L’emergenza sanitaria in corso in Italia nei prossimi tre mesi avrà un impatto sul capitale circolante delle Pmi stimato tra 10 e 19 miliardi su un totale di 342 miliardi di crediti e debiti commerciali. È quanto emerge dal primo Osservatorio sul Working Capital realizzato da Cribis, società del gruppo Crif specializzata nella business information, e Workinvoice, prima piattaforma digitale italiana di invoice-trading.

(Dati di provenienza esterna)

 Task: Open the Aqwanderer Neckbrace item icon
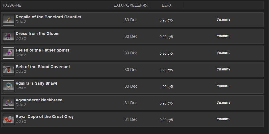point(9,103)
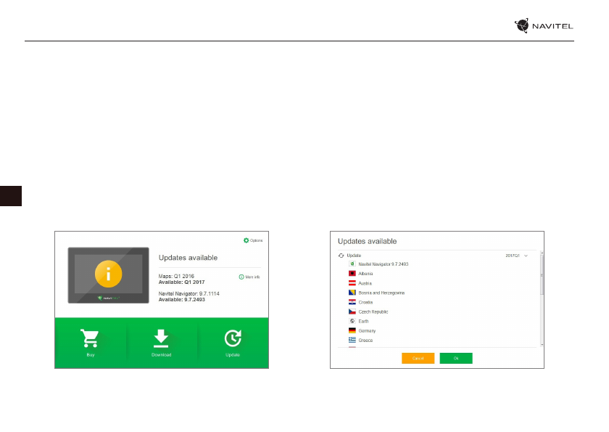Pick Germany in the maps list
This screenshot has height=432, width=609.
tap(367, 330)
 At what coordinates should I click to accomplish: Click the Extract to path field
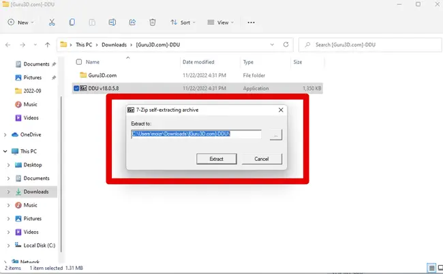(196, 134)
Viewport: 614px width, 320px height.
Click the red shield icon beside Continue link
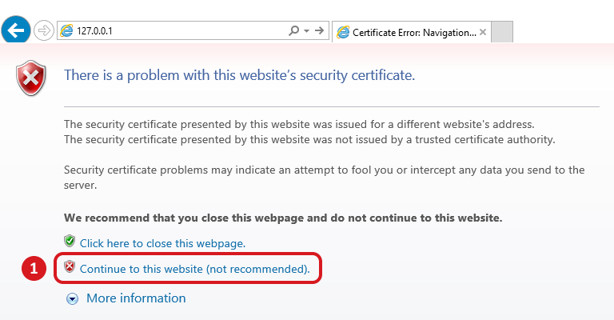[x=70, y=267]
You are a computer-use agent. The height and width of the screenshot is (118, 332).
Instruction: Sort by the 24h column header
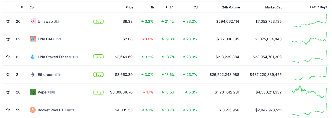pyautogui.click(x=172, y=7)
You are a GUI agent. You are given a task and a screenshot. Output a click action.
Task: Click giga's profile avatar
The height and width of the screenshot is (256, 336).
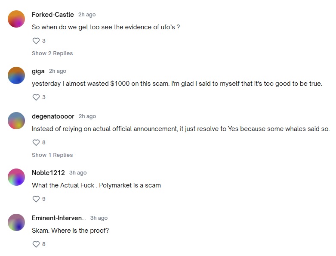tap(16, 75)
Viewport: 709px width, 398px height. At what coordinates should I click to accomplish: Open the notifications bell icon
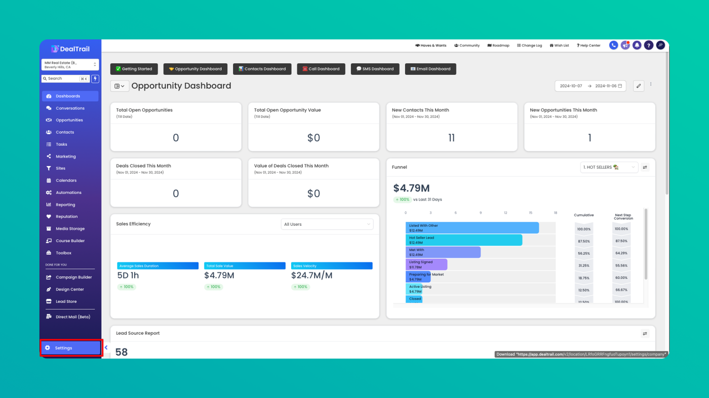click(x=637, y=46)
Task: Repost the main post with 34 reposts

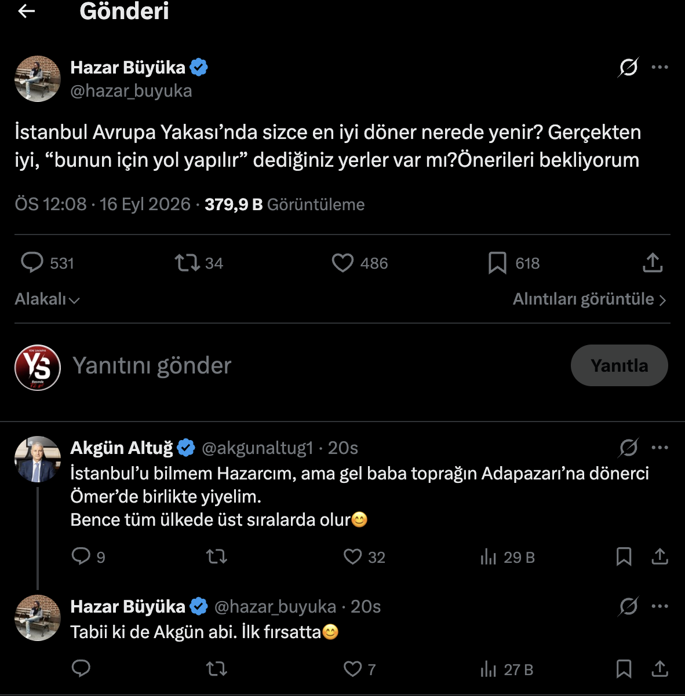Action: coord(199,263)
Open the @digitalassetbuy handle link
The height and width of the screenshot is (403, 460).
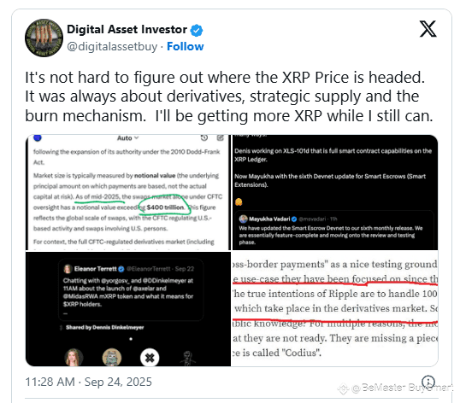pyautogui.click(x=112, y=46)
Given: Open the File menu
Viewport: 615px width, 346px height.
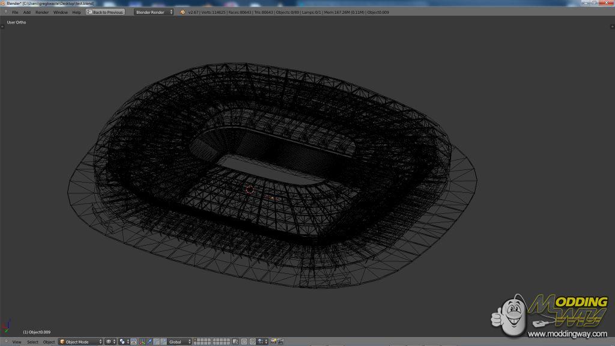Looking at the screenshot, I should pos(15,12).
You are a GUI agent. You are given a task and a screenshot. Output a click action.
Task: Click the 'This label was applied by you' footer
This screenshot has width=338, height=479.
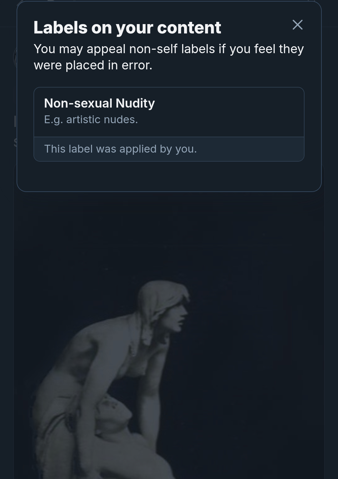[x=169, y=149]
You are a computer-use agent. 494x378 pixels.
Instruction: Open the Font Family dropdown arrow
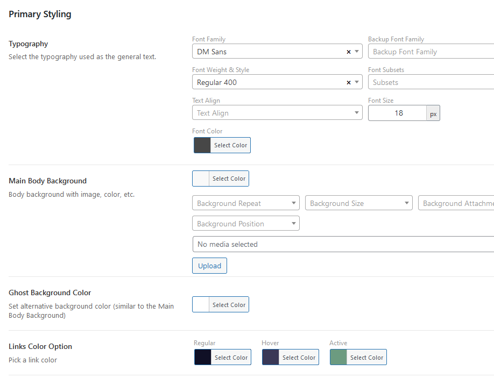pyautogui.click(x=357, y=52)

L’osservatorio ha analizzato un campione di circa 84mila piccole e medie imprese con fatturato compreso tra 2 e 50 milioni attingendo ai dati bilancio 2018 completi, e ha calcolato il possibile allungamento dei tempi di incasso e pagamento dovuto alle ripercussioni economiche dell’emergenza Covid-19. Crif Ratings, agenzia di rating del gruppo Crif, esaminando lo stesso campione di aziende ha stimato che il fabbisogno finanziario complessivo per tutto il 2020, inclusi i rimborsi del debito finanziario in scadenza e gli investimenti, potrebbe arrivare a 45 miliardi. E quasi il 50% di questa cifra riguarderà le imprese di Lombardia (27% del campione), Veneto (12%) ed Emilia Romagna (10%), anche perché sono le regioni più colpite dall’emergenza sanitaria.